Maybe Shanny taken too many shots to the head?
I agree and I'd actually take it a bit further.
I hate the notion that whether a player gets back up or not can influence whether a penalty is a 2 or a 5. The severity of the penalty should be 100% based upon the infraction, not the result of the infraction. The hit on Smith (Phoenix goalie) the other night is a prime example. Definitely a 2, but becomes a 5 because Smith lays on the ice for a while. Shea Weber also - because the cheap shot didn't result in an injury it's okay? I thought the goal was to change behavior?
I had an incident in a youth game this past season (I was a bantam HC) where an opposing player followed my defenseman (not my son) into the end boards and checked him from behind, charged him, prison raped him. This was by far the worst cfb I've seen in youth hockey and I've seen a few nasty ones. The opposing player followed my player at full speed, made no attempt on the puck and extended his arms to launch my player into the end boards - all from behind.
As I was walking out to see if my player was alive, I said to the ref, "That's a 5, right?" Now I'm honestly not one to ride the officials (believe me, or not). I don't get worked up over missed offsides or a bad tripping call here or there. I typically only get worked up when safety is at issue.
Anyway, at that moment, my player got up and made his way to the bench. The ref went over to the box and made his call and then came over to talk to me. As the 2:00 showed up on the scoreboard, I said "You've gotta be ****ing kidding me."
He explained that because my player "popped right up," that the penalty was only a 2. I said, "That can't be the criteria for a major. Are you saying that because my player isn't paralyzed or dead that it's a minor? What a ****ing joke."
He said that was the call, it's what he has been instructed to do in that situation and I could have a penalty if I wanted to keep swearing at him. I said, go ahead. He did.
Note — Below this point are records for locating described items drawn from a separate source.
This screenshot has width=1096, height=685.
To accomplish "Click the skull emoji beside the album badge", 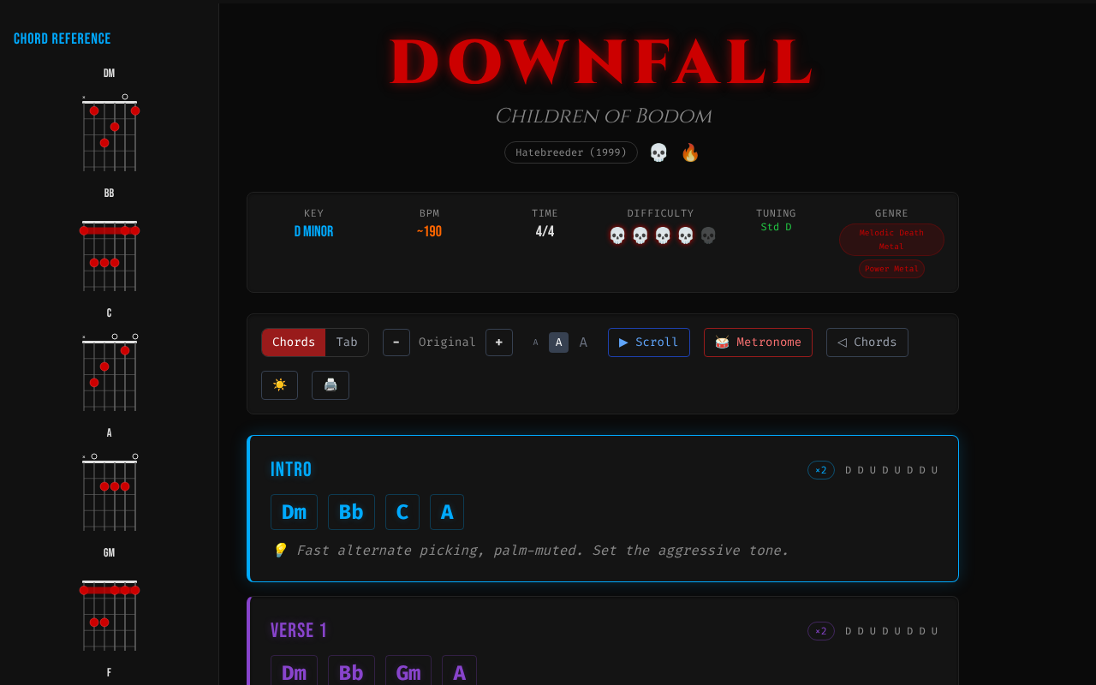I will click(658, 152).
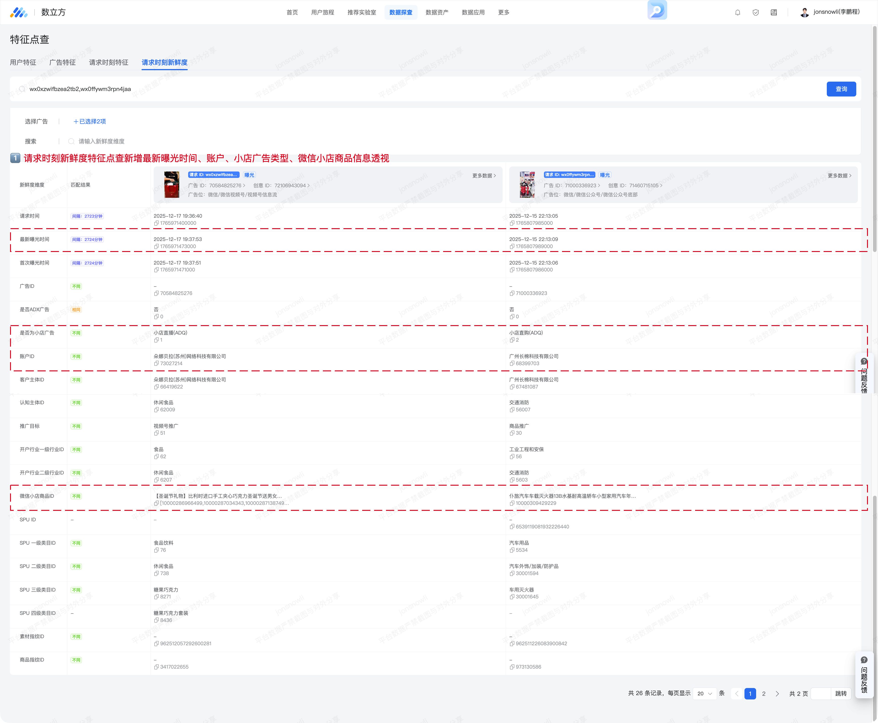Copy ad ID 70584825276 value
The width and height of the screenshot is (878, 723).
156,293
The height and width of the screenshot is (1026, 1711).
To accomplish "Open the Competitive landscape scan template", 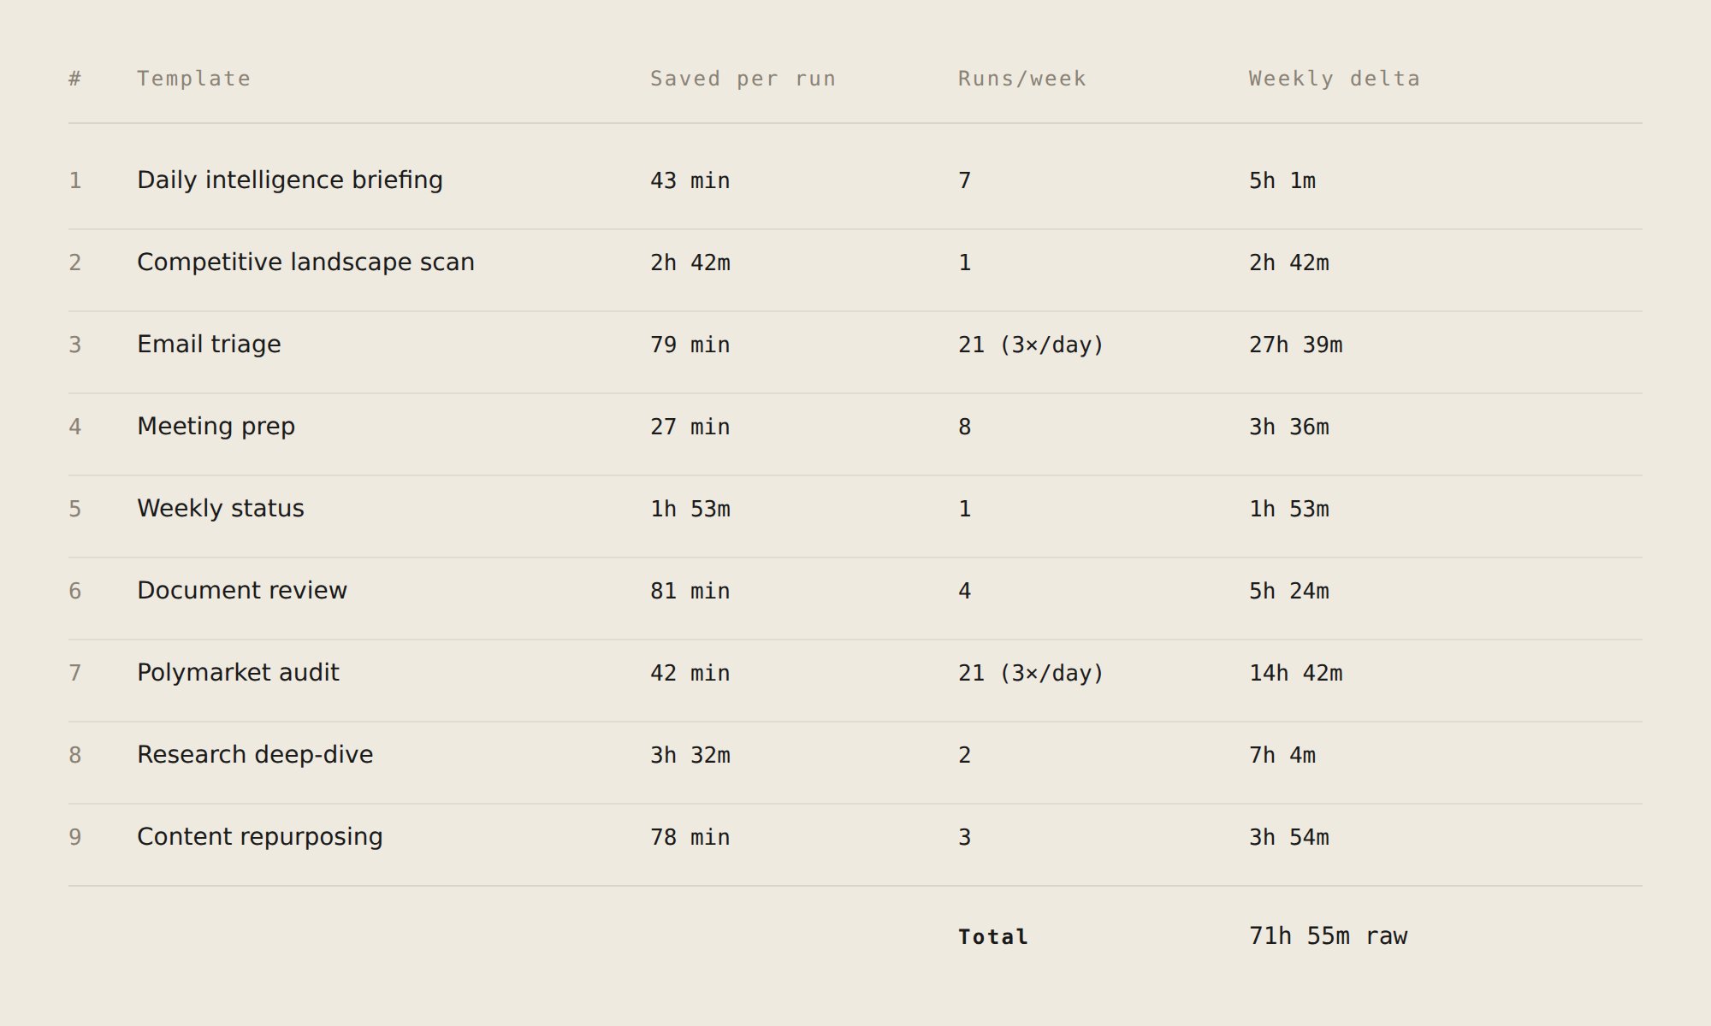I will coord(305,262).
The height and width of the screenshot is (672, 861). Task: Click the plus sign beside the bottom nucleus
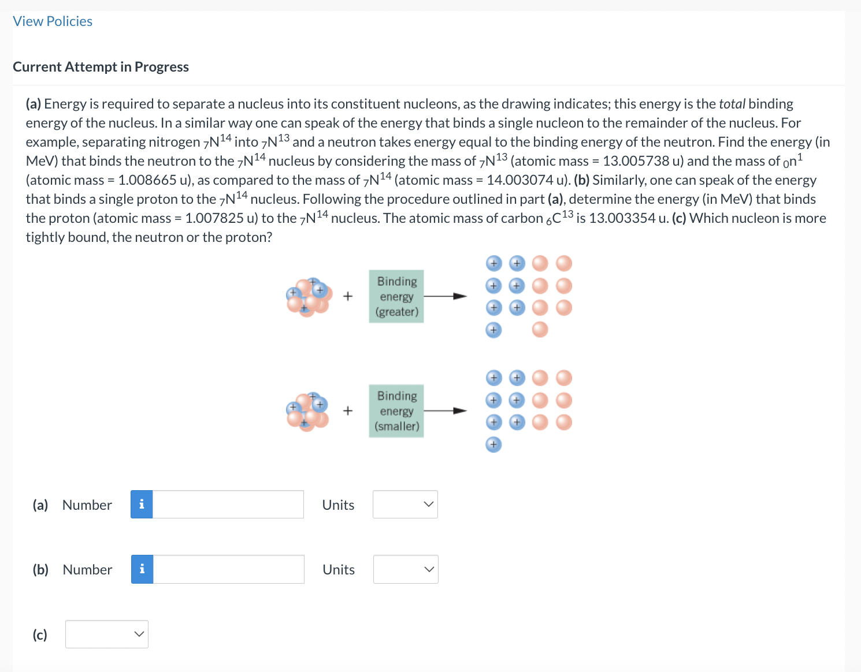[x=347, y=411]
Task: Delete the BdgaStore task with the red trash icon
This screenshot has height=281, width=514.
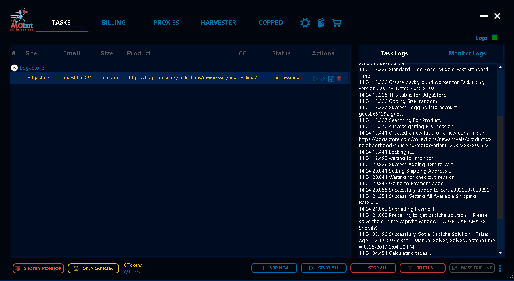Action: 339,79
{EDIT: Whether a coach yells at the ref can't influence a call when safety is at issue either. So before any of you try to blame this on me: 1) I hadn't said anything to him before this, 2) I didn't swear at him till after he had made the call & 3) I'd do it again - can't stand incompetent officials when they aren't protecting players.}
My player told me that he got right up coz he didn't want to be a p-u-s-s-y (his word) or let the other kid know that he had hurt him - even though he was in pain. So, had my player laid there pretending to be injured, we could have gotten a 5 and probably had the kid kicked out.
Another example happened last year when one of my players cleanly checked another player and the kid got hurt. No penalty was called on the check, but the kid broke his leg and had to be taken off on a stretcher. The refs retro-actively assessed a 5 minute and game DQ because the kid got hurt - on a clean play. Talk about confusing a player. "Yes, what you did was within the rules and what you were coached to do, but because a freak accident occurred, you're out and you can sit out the next game too."
Is that what we want for the criteria? You think there aren't coaches who will milk that and try to get other teams' best players kicked out of games? See the example of the little league coach who paid one of his players $25 to throw balls at the autistic kid on his own team for an example of how depraved youth coaches can be.
Anyway, rant over. It's just that there seems to be the same mentality at the NHL level.